> [TASK DIRECTIONS] Determine the number of lines in the data below that contain the string "Shop", and respond with that number alone.

··· DATA SHOWN ···

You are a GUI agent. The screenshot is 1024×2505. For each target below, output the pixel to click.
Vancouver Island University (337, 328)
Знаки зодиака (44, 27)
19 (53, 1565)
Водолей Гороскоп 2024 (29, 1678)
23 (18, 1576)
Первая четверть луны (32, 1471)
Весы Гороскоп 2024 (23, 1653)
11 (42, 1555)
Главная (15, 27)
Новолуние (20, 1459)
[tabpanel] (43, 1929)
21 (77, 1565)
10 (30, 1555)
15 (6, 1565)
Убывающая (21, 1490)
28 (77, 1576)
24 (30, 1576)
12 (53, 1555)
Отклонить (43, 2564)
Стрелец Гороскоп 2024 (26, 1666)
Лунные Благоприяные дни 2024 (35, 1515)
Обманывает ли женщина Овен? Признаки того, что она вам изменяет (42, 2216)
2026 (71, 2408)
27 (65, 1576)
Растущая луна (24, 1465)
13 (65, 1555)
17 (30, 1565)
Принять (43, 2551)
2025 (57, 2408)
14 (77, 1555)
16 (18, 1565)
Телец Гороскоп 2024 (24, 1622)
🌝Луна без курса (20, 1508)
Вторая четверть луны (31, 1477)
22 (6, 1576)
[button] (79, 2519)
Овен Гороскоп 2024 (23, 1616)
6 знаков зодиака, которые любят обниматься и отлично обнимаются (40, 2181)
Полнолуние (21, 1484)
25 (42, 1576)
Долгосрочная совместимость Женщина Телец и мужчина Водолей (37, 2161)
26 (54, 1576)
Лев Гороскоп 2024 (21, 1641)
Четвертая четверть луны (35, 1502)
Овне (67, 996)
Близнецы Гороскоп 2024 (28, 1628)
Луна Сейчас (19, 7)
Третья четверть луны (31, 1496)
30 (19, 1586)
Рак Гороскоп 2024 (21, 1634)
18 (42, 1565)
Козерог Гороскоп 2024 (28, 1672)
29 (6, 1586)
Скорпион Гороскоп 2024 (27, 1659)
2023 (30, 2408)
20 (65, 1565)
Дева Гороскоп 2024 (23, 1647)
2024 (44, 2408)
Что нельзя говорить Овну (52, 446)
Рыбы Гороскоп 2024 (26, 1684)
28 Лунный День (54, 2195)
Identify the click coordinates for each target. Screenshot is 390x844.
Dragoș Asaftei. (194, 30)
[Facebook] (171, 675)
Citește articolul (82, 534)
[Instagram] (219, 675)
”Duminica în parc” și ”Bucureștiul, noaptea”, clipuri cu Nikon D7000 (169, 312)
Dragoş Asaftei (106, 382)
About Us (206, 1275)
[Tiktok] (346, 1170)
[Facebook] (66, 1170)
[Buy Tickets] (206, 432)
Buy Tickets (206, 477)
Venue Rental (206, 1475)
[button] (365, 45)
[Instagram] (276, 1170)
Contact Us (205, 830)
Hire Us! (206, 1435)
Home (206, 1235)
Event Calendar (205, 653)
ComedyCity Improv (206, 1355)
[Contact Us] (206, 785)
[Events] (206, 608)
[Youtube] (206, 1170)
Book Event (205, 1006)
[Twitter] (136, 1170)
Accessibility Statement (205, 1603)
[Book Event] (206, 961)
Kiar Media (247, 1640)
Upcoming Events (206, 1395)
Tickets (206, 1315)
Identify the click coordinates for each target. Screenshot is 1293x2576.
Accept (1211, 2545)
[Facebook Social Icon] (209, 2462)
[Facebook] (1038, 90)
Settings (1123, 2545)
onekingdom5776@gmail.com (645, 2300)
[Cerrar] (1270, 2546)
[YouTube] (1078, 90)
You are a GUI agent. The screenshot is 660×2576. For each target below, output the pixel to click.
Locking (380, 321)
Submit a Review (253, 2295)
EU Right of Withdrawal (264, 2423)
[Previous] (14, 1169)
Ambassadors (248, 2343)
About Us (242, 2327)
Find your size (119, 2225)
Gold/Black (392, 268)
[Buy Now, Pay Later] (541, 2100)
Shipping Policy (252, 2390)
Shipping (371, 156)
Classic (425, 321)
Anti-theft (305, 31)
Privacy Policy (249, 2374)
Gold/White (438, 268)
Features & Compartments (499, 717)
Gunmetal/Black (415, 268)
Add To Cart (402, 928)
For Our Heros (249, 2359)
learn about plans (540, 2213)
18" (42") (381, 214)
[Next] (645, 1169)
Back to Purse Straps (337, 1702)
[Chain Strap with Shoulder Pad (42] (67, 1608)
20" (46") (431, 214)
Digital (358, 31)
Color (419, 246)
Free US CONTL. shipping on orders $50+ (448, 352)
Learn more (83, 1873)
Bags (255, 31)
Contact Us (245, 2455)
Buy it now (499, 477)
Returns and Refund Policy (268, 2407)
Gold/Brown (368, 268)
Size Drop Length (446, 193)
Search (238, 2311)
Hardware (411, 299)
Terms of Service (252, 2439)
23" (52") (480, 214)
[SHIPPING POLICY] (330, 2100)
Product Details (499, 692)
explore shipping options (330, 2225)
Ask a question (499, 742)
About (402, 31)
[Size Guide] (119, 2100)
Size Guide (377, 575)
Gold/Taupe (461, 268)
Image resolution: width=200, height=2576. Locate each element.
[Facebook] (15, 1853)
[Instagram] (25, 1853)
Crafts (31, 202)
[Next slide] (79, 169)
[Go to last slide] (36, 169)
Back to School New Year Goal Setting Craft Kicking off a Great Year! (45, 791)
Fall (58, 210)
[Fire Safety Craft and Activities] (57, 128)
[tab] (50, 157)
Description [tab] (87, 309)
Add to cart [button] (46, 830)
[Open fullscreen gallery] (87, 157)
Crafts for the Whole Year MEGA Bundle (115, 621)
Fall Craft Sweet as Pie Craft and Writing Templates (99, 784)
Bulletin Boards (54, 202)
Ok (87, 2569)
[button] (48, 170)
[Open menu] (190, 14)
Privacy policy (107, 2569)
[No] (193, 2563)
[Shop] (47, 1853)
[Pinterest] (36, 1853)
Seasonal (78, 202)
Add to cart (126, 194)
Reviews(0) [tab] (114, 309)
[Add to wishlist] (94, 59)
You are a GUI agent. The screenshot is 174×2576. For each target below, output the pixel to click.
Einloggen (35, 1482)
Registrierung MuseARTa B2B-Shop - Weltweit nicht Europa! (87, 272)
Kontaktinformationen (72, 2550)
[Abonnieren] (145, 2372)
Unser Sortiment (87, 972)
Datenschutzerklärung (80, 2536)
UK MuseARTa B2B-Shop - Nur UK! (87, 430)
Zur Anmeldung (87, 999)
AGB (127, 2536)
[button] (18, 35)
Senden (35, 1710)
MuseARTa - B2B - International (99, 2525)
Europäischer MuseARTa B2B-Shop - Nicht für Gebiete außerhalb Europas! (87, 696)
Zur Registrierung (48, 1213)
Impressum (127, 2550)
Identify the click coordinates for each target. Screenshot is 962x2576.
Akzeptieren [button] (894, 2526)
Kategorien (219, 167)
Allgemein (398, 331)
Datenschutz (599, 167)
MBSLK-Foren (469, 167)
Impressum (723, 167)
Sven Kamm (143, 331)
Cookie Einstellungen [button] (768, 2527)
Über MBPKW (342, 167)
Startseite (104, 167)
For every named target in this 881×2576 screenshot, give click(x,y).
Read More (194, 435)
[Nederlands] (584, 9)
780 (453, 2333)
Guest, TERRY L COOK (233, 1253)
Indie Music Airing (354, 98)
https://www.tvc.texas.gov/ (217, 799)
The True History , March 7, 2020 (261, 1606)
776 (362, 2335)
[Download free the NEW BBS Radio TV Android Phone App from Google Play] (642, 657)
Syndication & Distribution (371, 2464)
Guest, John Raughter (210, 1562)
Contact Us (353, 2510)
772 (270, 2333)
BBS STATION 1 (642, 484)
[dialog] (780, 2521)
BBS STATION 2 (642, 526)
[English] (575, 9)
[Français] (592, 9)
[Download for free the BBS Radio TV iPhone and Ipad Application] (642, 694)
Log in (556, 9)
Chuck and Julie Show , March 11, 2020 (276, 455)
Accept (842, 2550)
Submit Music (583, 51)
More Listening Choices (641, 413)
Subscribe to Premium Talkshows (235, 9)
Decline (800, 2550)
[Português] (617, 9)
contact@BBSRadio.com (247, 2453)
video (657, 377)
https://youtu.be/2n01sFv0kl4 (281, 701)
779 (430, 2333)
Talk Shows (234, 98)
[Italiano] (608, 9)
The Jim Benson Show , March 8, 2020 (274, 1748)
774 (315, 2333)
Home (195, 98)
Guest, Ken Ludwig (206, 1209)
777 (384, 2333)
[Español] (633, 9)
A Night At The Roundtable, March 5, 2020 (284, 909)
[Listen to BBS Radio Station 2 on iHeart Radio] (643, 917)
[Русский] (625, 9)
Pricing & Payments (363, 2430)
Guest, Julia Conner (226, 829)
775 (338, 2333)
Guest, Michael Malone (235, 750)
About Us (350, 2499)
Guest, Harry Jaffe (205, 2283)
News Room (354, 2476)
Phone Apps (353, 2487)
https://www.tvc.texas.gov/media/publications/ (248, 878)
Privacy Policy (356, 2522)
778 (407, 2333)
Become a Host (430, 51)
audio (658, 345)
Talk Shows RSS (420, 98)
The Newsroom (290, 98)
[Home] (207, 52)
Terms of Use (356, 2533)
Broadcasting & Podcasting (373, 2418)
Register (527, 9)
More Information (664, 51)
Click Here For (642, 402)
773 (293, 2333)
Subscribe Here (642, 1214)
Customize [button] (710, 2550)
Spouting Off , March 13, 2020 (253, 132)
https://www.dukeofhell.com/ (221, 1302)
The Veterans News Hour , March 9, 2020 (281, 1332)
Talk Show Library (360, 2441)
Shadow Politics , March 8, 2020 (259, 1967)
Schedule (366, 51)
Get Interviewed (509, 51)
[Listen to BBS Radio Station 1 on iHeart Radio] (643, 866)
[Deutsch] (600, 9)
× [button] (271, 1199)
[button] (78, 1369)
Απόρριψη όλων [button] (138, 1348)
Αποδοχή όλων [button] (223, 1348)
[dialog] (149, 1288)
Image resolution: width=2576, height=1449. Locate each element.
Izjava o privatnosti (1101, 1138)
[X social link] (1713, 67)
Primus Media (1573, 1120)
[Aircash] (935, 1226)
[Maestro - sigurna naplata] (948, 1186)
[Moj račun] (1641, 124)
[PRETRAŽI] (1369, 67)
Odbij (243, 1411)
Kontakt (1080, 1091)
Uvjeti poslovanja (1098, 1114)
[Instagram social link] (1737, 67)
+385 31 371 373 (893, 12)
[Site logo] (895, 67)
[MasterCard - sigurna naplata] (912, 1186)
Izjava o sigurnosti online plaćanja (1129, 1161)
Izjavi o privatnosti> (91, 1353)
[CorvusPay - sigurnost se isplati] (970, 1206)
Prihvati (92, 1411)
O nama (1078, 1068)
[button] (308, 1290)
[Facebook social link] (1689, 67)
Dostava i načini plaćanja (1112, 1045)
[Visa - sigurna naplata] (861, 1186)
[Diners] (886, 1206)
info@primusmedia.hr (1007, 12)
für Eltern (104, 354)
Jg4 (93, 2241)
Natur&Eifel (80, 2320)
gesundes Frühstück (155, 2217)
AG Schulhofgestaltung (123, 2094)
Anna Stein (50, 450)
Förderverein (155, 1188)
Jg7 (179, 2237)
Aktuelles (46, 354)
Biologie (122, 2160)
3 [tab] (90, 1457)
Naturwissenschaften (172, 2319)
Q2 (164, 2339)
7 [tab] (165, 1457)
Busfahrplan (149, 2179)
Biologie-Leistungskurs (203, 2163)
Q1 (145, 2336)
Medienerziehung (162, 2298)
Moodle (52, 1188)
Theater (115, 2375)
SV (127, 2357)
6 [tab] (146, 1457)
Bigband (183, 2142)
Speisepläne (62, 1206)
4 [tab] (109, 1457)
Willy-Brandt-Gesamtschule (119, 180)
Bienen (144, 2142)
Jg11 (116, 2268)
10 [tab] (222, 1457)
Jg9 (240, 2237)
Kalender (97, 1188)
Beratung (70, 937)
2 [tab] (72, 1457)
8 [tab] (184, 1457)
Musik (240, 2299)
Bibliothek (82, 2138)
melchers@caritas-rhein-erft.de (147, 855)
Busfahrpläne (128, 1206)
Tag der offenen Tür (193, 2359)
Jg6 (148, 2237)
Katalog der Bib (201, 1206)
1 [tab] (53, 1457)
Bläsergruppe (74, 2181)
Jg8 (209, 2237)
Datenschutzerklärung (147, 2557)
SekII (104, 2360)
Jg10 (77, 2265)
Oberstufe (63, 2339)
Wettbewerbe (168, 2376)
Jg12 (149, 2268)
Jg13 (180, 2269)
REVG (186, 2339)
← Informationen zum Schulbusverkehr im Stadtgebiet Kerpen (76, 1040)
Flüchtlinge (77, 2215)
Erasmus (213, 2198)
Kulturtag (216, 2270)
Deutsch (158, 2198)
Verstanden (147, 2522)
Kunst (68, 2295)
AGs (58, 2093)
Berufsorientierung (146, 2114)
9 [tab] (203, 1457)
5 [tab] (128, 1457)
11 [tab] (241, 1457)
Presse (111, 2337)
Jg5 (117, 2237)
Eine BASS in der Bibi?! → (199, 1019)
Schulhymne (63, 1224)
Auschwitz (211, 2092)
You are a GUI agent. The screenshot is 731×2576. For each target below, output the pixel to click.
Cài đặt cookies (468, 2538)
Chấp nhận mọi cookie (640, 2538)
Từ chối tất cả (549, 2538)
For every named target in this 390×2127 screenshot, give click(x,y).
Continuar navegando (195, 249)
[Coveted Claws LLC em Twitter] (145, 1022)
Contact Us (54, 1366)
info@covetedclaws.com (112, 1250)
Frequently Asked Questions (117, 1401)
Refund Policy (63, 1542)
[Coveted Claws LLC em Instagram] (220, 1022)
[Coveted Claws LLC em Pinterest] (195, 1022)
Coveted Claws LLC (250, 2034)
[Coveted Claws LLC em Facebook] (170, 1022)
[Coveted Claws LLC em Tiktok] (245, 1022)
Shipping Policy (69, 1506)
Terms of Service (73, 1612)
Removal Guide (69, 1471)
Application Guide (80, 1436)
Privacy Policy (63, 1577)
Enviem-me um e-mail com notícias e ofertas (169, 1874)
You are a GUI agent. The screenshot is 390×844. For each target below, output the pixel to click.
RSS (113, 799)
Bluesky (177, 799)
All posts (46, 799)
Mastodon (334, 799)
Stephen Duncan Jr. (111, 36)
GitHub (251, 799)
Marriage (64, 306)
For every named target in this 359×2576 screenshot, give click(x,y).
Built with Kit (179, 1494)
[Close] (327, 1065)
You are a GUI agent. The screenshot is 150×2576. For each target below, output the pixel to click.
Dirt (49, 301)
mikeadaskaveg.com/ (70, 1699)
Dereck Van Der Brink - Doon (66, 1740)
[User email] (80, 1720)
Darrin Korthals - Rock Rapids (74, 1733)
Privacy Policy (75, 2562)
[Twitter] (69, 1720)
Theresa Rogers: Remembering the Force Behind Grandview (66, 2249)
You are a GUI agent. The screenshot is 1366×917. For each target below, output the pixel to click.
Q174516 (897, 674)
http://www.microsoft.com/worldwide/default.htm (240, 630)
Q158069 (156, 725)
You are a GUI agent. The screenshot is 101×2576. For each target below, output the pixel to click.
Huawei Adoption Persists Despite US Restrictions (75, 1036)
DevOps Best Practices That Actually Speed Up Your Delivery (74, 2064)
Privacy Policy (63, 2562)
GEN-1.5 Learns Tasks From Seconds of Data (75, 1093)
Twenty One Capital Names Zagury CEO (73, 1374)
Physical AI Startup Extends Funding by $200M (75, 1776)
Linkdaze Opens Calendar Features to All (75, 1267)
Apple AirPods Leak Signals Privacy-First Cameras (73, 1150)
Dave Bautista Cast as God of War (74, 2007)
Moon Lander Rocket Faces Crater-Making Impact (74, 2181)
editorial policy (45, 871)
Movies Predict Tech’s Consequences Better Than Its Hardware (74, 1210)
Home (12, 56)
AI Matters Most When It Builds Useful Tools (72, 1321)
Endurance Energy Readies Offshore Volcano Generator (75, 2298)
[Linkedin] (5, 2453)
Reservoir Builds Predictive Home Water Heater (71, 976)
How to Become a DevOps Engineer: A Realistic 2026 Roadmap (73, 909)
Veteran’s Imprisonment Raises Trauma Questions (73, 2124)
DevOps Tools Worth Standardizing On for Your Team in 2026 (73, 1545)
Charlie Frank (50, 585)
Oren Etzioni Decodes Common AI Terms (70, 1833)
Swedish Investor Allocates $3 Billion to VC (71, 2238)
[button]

···

> [FINAL ANSWER] 4